Extracto de la fuente —
>>>>

No obstante, aun cuando los progresistas juzgan el uso del lenguaje con la misma severidad que los militantes de cualquiera de los géneros mencionados, los únicos que tienen entera libertad para hablar de un género que hasta hace no mucho fue estigmatizado –y para representarlo del modo en que deseen – son quienes pertenecen a él. Del mismo modo en que Evita enseñó a usar con orgullo la palabra "grasa" o la palabra "descamisado", muchos gays usan con orgullo la palabra "puto" para autodesignarse, pero eso no quiere decir que la palabra suene igual en boca de cualquiera. Siempre dependerá de quién la dice, porque la incorrección política se permite entre los del propio género, pero no entre los que no pertenecen a él. Pareciera ser que la garantía última de verdad, para estos casos, es el propio yo del que habla. . 

Para cualquier lenguaje que hable de la realidad –y en ese acto la constituya – de manera seria y heterónoma (seria por oposición a lúdica; y heterónoma –en cuanto subordinada a la realidad – por oposición a autónoma), la identidad del que habla es lo que determina su grado de libertad al hablar.

<<<<

Objetivos —
(a) Resume en dos oraciones el fragmento sobre la identidad de quien habla y el uso del lenguaje.
(b) Prolonga el fragmento sobre la identidad de quien habla y el uso del lenguaje a partir de su última oración.

Registros mostrados —
>>>>

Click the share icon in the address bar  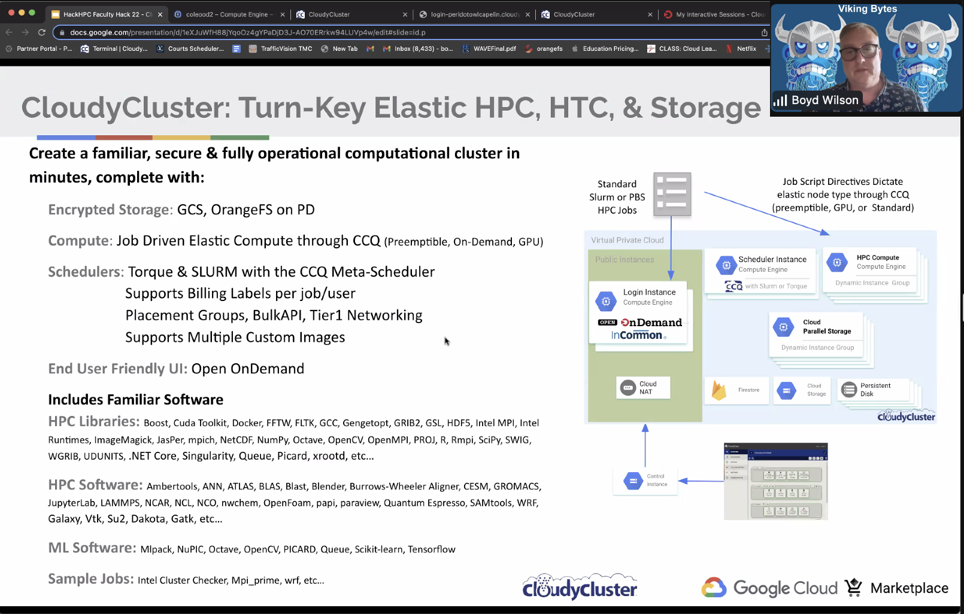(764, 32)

<<<<
>>>>

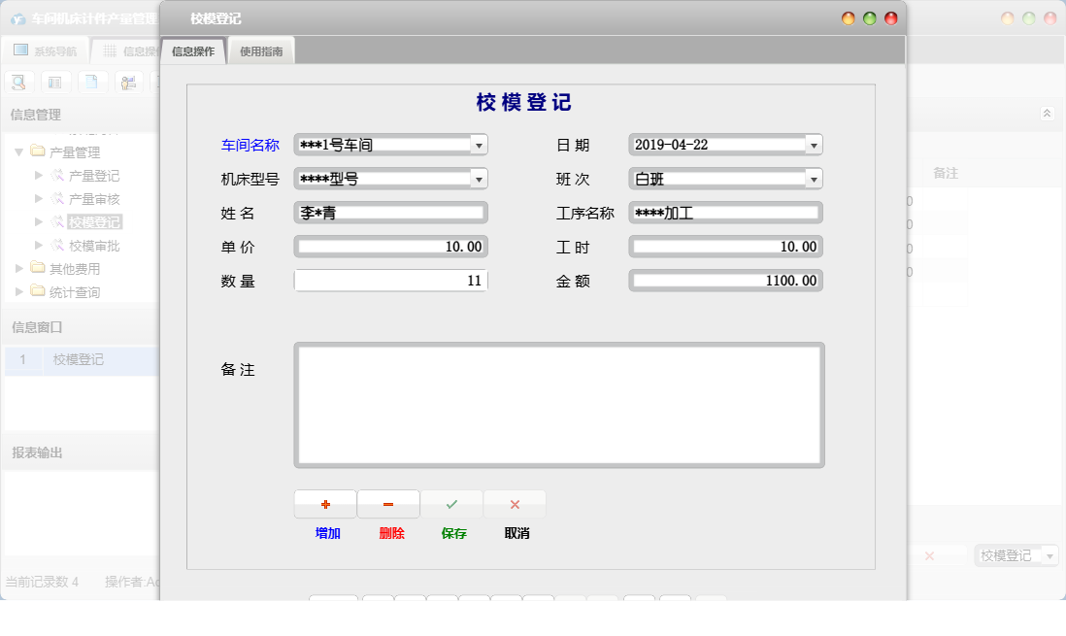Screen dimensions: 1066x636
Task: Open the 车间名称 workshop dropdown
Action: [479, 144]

<<<<
>>>>

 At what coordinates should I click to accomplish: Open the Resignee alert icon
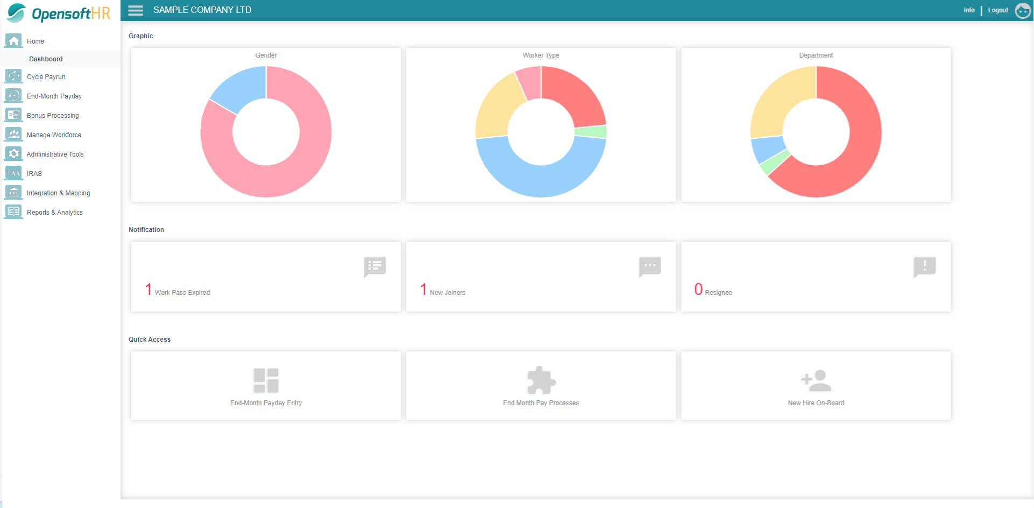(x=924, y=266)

<<<<

Las respuestas —
(a) Solo quienes pertenecen a un género que hasta hace poco fue estigmatizado tienen entera libertad para hablar de él y representarlo como deseen: muchos gays usan con orgullo la palabra "puto" para autodesignarse, pero la palabra no suena igual en boca de cualquiera. Para todo lenguaje que hable de la realidad de manera seria y heterónoma, la identidad del que habla determina su grado de libertad al hablar.

(b)
Cuando el escritor Kurt Vonnegut Jr. cuenta por qué se negó a relatar en un documental su experiencia como testigo del bombardeo de Dresden (la matanza en pocos minutos, con bombas incendiarias, de más de 100.000 civiles, tres cuartas partes de ellos mujeres, efectuada por las fuerzas aéreas británicas el 13 de febrero de 1945,hacia el final de la Segunda Guerra),y prefirió convertirla en una novela (Matadero cinco ), la razón que da –la misma que le dio al documentalista Marcel Ophüls – es su nombre y apellido de origen alemán. Aunque en la guerra haya combatido como soldado norteamericano,¿cómo haría para que creyeran que el testimonio de un hijo de alemanes sobre lo que vio en el bombardeo de Dresden es totalmente desinteresado?La piedad con las víctimas sólo aparece –como ya decía Aristóteles – cuando se considera que han sufrido un infortunio inmerecido. "No quería discutir con gente que pensaba que Dresden merecía volar en pedazos", dice Vonnegut en Confesiones de escritores. Los reportajes de The Paris Review. Su decisión supone haber comprobado que en el lenguaje artístico se tiene una libertad de la que se carece en el lenguaje testimonial (salvo que al que hable no le importe ofender). De ahí que se haya vuelto más interesante analizar las licencias a la corrección política que las reglas que ella impone a quienquiera cuidarse de ofender. En cierto sentido, las licencias a las reglas hablan mejor del fenómeno que las reglas mismas.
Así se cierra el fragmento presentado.